Trending: Call for Papers Volume 4 | Issue 4: International Journal of Advanced Legal Research [ISSN: 2582-7340]



This research delves into the disturbing reality of marriage trafficking in India, where females are viewed as commodities and marriage is treated as a business opportunity. Despite making up almost half of the population, women in India face socioeconomic challenges. Mahatma Gandhi once stated that the progress of a country is determined by the social status of its women, yet India remains a dangerous place for them. Economically underdeveloped areas in the east and south of the country produce brides who are sold into marriage by spouses and agents to men seeking wives. These women are closely monitored and have no say in their lives, leading to a difficult existence as slaves. They are forced to marry men who are much older than them and some are even pushed into prostitution. The study relied on secondary sources such as journal articles, novels, and newspapers to analyze the situation of women who have experienced marriage trafficking in India from multiple perspectives. The study aimed to understand the factors contributing to this issue, the long-term effects on women, and the current laws and provisions related to trafficking. The findings are divided into various themes based on these objectives.

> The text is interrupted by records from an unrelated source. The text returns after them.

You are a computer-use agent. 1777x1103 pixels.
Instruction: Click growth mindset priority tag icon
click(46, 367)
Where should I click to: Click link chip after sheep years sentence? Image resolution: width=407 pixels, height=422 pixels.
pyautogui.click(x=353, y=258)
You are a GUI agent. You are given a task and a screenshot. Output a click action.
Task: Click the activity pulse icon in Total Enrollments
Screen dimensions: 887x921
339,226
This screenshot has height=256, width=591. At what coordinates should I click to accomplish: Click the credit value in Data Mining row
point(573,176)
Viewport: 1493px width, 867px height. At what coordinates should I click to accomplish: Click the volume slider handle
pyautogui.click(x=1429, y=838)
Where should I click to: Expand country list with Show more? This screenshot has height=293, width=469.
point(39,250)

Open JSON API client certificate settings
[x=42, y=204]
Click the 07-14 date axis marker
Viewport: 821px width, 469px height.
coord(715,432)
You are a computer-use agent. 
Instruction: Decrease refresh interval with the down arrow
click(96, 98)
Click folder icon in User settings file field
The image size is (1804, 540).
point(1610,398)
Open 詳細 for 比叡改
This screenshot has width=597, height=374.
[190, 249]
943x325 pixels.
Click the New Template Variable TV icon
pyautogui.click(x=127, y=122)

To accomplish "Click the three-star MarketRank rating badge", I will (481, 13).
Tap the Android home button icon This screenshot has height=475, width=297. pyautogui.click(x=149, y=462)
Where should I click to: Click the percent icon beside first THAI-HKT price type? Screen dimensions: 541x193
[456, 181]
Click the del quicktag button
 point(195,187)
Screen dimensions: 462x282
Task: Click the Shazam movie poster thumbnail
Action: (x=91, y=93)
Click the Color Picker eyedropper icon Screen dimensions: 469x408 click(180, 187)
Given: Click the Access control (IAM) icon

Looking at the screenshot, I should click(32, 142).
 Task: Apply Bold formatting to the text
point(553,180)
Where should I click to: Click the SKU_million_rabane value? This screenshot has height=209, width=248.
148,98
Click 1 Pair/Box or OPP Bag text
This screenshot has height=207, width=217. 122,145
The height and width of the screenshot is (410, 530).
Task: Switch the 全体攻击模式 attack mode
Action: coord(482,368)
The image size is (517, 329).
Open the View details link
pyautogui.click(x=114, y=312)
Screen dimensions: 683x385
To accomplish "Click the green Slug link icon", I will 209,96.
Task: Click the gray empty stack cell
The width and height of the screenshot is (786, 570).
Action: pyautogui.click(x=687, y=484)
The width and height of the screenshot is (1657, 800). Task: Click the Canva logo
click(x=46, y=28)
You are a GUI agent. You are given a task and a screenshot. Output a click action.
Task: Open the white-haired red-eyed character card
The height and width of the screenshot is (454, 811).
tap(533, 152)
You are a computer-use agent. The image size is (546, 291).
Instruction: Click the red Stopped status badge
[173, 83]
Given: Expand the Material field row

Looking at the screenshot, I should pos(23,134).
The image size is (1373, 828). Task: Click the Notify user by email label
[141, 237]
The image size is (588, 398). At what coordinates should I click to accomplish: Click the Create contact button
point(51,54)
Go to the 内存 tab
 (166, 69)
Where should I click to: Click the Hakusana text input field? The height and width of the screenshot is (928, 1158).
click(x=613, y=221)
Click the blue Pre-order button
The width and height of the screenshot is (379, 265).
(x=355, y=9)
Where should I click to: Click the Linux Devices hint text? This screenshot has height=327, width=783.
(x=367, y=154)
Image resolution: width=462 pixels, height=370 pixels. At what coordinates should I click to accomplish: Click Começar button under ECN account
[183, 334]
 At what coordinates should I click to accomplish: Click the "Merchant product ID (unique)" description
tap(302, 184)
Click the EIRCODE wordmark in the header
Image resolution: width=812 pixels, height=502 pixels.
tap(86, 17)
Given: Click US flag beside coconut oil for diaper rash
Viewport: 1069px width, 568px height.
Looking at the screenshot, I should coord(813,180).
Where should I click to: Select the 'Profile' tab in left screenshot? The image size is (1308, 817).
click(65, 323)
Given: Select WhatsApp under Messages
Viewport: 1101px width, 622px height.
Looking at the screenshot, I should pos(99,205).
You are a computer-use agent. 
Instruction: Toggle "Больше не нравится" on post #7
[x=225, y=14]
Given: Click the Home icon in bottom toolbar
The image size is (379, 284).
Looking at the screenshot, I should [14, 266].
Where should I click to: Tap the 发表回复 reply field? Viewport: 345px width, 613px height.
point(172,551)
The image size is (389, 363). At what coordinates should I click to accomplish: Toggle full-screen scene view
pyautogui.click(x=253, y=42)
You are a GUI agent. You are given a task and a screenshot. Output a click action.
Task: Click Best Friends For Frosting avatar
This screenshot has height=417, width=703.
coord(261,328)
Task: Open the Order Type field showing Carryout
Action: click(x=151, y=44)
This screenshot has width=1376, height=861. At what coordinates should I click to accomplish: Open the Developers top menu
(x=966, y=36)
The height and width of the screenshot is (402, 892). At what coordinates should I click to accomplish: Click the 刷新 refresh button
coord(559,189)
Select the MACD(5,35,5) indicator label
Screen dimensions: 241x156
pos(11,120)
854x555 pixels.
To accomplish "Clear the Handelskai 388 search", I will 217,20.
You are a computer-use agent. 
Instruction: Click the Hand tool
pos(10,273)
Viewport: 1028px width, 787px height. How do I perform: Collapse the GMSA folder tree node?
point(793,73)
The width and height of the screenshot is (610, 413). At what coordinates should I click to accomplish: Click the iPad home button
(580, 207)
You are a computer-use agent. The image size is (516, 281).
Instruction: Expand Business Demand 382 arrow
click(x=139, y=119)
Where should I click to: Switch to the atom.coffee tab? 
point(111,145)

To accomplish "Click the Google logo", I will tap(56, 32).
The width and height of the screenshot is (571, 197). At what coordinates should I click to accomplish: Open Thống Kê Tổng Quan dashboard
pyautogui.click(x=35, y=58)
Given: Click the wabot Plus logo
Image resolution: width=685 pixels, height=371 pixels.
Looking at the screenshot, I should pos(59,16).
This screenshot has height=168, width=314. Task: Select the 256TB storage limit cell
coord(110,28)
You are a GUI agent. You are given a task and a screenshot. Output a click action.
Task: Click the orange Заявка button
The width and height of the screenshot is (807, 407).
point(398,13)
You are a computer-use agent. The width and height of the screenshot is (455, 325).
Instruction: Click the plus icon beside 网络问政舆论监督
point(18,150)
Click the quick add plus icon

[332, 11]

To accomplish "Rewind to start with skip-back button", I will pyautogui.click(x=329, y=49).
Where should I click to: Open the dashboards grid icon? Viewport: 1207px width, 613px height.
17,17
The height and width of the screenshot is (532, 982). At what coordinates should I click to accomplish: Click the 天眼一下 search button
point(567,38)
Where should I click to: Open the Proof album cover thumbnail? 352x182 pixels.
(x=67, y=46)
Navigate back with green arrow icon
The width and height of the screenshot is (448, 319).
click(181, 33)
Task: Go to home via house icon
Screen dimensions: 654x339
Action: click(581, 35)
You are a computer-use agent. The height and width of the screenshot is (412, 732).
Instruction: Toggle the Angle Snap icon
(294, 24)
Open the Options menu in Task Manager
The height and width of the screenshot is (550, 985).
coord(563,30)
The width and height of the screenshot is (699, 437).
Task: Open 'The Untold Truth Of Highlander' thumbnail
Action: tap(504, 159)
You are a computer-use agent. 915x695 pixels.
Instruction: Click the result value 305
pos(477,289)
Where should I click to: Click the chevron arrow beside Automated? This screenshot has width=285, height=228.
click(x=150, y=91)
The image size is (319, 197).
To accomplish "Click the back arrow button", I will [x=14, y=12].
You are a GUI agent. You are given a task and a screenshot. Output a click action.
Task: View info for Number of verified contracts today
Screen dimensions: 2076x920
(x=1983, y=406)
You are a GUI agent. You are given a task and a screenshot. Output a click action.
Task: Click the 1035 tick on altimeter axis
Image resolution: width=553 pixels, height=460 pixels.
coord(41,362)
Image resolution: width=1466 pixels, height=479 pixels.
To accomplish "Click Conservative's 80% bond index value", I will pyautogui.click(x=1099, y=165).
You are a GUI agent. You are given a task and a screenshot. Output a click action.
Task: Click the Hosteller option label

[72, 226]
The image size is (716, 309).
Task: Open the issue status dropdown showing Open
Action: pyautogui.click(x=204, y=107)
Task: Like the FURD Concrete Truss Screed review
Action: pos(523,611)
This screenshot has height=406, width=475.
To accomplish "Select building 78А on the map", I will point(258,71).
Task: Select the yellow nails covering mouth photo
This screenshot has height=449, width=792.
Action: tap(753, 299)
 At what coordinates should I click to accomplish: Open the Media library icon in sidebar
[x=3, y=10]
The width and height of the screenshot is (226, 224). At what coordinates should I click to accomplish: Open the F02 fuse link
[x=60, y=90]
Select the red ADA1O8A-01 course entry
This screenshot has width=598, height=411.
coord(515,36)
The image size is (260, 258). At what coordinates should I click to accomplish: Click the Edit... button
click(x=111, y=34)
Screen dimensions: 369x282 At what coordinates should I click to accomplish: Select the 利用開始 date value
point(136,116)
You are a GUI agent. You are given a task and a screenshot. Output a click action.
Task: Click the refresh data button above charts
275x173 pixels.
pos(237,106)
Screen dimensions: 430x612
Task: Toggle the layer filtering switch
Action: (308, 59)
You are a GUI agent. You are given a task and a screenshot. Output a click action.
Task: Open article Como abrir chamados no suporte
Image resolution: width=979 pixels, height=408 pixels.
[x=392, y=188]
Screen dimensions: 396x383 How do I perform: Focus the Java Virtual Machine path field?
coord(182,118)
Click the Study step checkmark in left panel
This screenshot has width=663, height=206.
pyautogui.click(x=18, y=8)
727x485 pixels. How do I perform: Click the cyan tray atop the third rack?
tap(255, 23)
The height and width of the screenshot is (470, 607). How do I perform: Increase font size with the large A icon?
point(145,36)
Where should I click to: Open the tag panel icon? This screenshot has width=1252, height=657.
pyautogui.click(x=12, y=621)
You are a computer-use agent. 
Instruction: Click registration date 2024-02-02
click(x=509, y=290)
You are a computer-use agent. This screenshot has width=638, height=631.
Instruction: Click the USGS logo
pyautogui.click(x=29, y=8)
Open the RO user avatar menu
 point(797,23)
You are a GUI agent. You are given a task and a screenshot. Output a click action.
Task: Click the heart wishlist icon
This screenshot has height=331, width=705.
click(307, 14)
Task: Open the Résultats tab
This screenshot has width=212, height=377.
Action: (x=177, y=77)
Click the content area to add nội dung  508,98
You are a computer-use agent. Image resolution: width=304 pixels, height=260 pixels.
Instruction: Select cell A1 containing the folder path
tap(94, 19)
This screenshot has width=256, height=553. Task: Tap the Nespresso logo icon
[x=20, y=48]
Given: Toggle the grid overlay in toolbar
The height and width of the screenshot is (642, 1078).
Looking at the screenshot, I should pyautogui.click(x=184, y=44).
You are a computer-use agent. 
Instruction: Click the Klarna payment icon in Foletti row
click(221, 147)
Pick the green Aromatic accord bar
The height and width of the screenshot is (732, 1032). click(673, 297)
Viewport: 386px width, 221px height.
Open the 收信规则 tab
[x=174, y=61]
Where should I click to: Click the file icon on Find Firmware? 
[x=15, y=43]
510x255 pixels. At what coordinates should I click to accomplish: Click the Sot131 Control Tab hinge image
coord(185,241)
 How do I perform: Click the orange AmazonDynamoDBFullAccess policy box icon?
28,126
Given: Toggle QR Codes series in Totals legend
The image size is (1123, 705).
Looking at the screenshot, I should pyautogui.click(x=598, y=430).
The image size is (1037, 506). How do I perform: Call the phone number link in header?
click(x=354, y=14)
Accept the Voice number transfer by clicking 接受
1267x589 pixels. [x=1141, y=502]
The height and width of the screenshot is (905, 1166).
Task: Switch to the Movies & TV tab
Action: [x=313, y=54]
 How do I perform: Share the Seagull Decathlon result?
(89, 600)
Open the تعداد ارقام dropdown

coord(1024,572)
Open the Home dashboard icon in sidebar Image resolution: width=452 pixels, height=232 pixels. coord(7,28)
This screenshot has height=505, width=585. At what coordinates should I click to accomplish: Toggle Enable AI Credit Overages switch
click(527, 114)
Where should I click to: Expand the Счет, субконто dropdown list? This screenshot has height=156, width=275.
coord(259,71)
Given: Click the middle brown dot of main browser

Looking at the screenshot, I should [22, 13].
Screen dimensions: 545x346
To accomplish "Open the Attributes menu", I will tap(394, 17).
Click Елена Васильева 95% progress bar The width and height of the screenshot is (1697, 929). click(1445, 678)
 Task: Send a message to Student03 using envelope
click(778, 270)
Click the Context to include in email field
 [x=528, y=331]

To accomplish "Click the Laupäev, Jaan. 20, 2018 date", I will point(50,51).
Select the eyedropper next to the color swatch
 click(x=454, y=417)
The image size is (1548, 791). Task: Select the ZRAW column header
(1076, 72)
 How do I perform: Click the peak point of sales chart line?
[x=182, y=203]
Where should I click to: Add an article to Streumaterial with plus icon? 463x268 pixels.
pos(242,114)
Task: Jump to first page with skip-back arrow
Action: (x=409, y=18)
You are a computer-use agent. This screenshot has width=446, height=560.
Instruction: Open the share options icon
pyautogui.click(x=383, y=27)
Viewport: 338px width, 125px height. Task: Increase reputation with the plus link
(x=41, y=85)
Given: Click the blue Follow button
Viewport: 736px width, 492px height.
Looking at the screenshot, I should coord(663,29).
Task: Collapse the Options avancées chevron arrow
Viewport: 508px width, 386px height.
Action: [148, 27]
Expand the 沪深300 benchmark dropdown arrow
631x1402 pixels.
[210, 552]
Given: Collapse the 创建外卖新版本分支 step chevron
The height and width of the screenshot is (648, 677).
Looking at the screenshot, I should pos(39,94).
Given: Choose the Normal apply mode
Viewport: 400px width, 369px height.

Keywords: Marriage trafficking, Commodity,Commercial Opportunity, Forced Prostitution,Domestic Violence.


India has been listed under the Tier-2 category of nations in the Trafficking in Persons Report for July 2019, which is published annually by the State Department of the United States. This suggests that despite efforts to stop human trafficking through constitutional and legislative measures, India has been unable to do so. All across the world, especially in China, trafficking for marriage is a highly regular occurrence. Women from Vietnam and Cambodia, for instance, are trafficked to China; similarly, women from Vietnam, Nepal, and Uzbekistan are trafficked to South Korea; and for the same reason, women from Bangladesh and Nepal are trafficked to India. As a result, international trafficking in women for marriage is a widespread and well-known practice in many nations. Women are enticed and coerced into bride trafficking by traffickers and middlemen using a variety of tactics. A few traffickers speak with family members directly to recruit victims by promising them a wonderful job and a happy marriage. Her family’s involvement puts the trafficked brides under constant pressure throughout the entire process, reducing her chances of escaping this abusive forced marriage[1].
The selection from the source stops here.